The Days My Body Cancels Plans Before I Do

There are days when I wake up feeling like a woman who could run a small country before lunch. I stretch, I sip my ice cold water, I glance at my to‑do list, and suddenly I’m possessed by the spirit of a hyper competent CEO who color codes her life and thrives on productivity. I’m ready to reorganize my closet, write a chapter, answer emails, go for a walk, hydrate like a responsible adult, tackle work emails, morning meetings, the whole fantasy. And then, without warning, my body steps in like a tired middle manager and says, “Actually… we’re not doing any of that today.”

Sometimes lupus just shuts the whole operation down. No meeting. No memo. No courtesy message. One moment I’m a woman with ambition. The next I’m a Victorian child who has been slightly inconvenienced and must now lie down. This is what I like to refer to the emotional whiplash of wanting to do everything while my body loudly whispers, “lol, not today.” Lupus can turn your body into the flakiest friend you know. It’s almost comical how fast the shift happens. I’ll be standing in the kitchen, full of hope and electrolytes, planning my day like a responsible adult. And then boom, my body hits the brakes. Suddenly I’m horizontal, staring at the ceiling, wondering who exactly I thought I was thirty minutes ago. My brain says, “Let’s be iconic today.” My body says, “We will be doing one thing today and it is existing.” It’s giving betrayal. It’s giving sabotage. It’s giving “I didn’t approve this PTO request.”

Every single time, I try to bargain with my body. Try to convince it that I can just do a little bit, that I can do what I need to while sitting down instead of laying down, that I can work from my phone if my brain can just concentrate on anything but how awful I feel. Lupus denies me almost every time. At some point, I just have to accept that my body is not a machine. She is a moody, dramatic creature who requires snacks, hydration, and the occasional moment of lying face down on the bed for no reason other than I am unexplainably exhausted and hurting so bad I can’t think about anything else.

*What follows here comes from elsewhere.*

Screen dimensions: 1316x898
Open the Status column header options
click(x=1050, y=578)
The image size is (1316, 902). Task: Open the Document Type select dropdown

Here’s the part that gets me every time…..the guilt. The moment my body cancels plans, my brain signs me up for the guilt Olympics. Suddenly I’m spiraling. “Why am I like this?” “Everyone has problems and they seem fine.” Maybe I should just suck it up and push through.” “I’m just being lazy.” “I probably just need a new vitamin.” “Maybe I just need a new body.” Meanwhile my brain is telling me to hide in the corner, eating crackers, while whispering to me that, You’re tired, babe. That’s it. You can’t help it.”

Plot twist, my body isn’t the villain. Lupus is. I hate admitting this, but sometimes the shutdown is the only thing saving me from myself. Because if I am left unsupervised, I will overschedule, overcommit, overperform, overextend, and then wonder why I’m emotionally held together by lip gloss and vibes. My body isn’t sabotaging me. She’s protecting me from the version of myself who thinks burnout is a personality trait. The uneasy truth I’m learning, albeit slowly, is I must stop fighting lupus. On days my body cancels before I do I need to stop fighting her, stop guilt spiraling, stop treating rest like a moral failure, and stop acting like I’m a laptop that just needs a software update. Instead, I am going to practice tiny rituals that make me feel good, slower mornings, gentler expectations, snacks as medicine, and the radical idea that rest is not something I have to earn.

It’s not glamorous. It’s not aesthetic. It’s not the most productive. But it’s real and it keeps me functional. If your body cancels plans too then just know you are not broken, you are not dramatic, and you are not “too much”. You’re just a human with limits and a body that sometimes knows better than your ambition. Lupus can be a real bitch, and it may feel like she’s trying to ruin you but remember when your body decides it’s a relaxing day, it’s because it’s trying to save you. Even if it ruins the aesthetic. Even if it wasn’t on the schedule. Even if it feels like betrayal. Sometimes the most productive thing you can do is absolutely nothing.